**DIRECTIONS FOR THIS TASK**
Set down the entries once more, exactly as given.

::: EXCERPTED RECORDS :::

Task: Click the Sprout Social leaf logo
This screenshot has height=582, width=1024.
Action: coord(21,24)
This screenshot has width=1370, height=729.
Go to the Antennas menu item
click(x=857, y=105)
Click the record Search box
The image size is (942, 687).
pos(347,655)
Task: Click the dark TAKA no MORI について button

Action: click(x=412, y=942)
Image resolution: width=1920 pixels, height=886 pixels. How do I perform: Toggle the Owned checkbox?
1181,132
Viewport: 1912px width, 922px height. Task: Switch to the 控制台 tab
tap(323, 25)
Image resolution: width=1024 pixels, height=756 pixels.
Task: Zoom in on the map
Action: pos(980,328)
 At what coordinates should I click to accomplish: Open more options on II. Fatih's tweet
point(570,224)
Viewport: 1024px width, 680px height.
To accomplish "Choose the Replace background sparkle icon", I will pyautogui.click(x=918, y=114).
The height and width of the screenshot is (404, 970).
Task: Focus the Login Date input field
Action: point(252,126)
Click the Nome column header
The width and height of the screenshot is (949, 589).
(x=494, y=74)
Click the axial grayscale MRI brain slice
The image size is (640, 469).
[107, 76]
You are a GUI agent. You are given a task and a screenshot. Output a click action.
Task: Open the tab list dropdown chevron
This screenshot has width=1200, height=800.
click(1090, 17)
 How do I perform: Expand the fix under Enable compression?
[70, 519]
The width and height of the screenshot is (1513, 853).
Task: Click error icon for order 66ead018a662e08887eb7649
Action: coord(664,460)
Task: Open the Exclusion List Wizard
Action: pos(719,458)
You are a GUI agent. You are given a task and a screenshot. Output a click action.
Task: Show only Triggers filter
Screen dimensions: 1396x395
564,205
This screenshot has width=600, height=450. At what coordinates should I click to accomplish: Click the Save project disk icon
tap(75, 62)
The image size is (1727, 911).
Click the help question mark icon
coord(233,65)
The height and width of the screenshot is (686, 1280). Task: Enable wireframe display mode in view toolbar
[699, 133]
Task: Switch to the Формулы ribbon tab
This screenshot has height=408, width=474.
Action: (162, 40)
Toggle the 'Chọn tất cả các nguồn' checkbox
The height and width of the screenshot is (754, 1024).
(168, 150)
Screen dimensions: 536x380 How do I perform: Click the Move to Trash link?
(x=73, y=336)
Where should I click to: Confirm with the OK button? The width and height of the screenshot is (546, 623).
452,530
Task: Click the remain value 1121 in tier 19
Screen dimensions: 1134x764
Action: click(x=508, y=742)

:::

**WRITTEN ANSWER**
Task: Click the Sprout Social leaf logo
This screenshot has height=582, width=1024.
Action: coord(21,24)
This screenshot has width=1370, height=729.
Go to the Antennas menu item
click(x=857, y=105)
Click the record Search box
The image size is (942, 687).
pos(347,655)
Task: Click the dark TAKA no MORI について button

Action: click(x=412, y=942)
Image resolution: width=1920 pixels, height=886 pixels. How do I perform: Toggle the Owned checkbox?
1181,132
Viewport: 1912px width, 922px height. Task: Switch to the 控制台 tab
tap(323, 25)
Image resolution: width=1024 pixels, height=756 pixels.
Task: Zoom in on the map
Action: pos(980,328)
 At what coordinates should I click to accomplish: Open more options on II. Fatih's tweet
point(570,224)
Viewport: 1024px width, 680px height.
To accomplish "Choose the Replace background sparkle icon", I will pyautogui.click(x=918, y=114).
The height and width of the screenshot is (404, 970).
Task: Focus the Login Date input field
Action: point(252,126)
Click the Nome column header
The width and height of the screenshot is (949, 589).
(x=494, y=74)
Click the axial grayscale MRI brain slice
The image size is (640, 469).
[107, 76]
You are a GUI agent. You are given a task and a screenshot. Output a click action.
Task: Open the tab list dropdown chevron
This screenshot has width=1200, height=800.
click(1090, 17)
 How do I perform: Expand the fix under Enable compression?
[70, 519]
The width and height of the screenshot is (1513, 853).
Task: Click error icon for order 66ead018a662e08887eb7649
Action: coord(664,460)
Task: Open the Exclusion List Wizard
Action: pos(719,458)
You are a GUI agent. You are given a task and a screenshot. Output a click action.
Task: Show only Triggers filter
Screen dimensions: 1396x395
564,205
This screenshot has width=600, height=450. At what coordinates should I click to accomplish: Click the Save project disk icon
tap(75, 62)
The image size is (1727, 911).
Click the help question mark icon
coord(233,65)
The height and width of the screenshot is (686, 1280). Task: Enable wireframe display mode in view toolbar
[699, 133]
Task: Switch to the Формулы ribbon tab
This screenshot has height=408, width=474.
Action: (162, 40)
Toggle the 'Chọn tất cả các nguồn' checkbox
The height and width of the screenshot is (754, 1024).
(168, 150)
Screen dimensions: 536x380 How do I perform: Click the Move to Trash link?
(x=73, y=336)
Where should I click to: Confirm with the OK button? The width and height of the screenshot is (546, 623).
452,530
Task: Click the remain value 1121 in tier 19
Screen dimensions: 1134x764
Action: click(x=508, y=742)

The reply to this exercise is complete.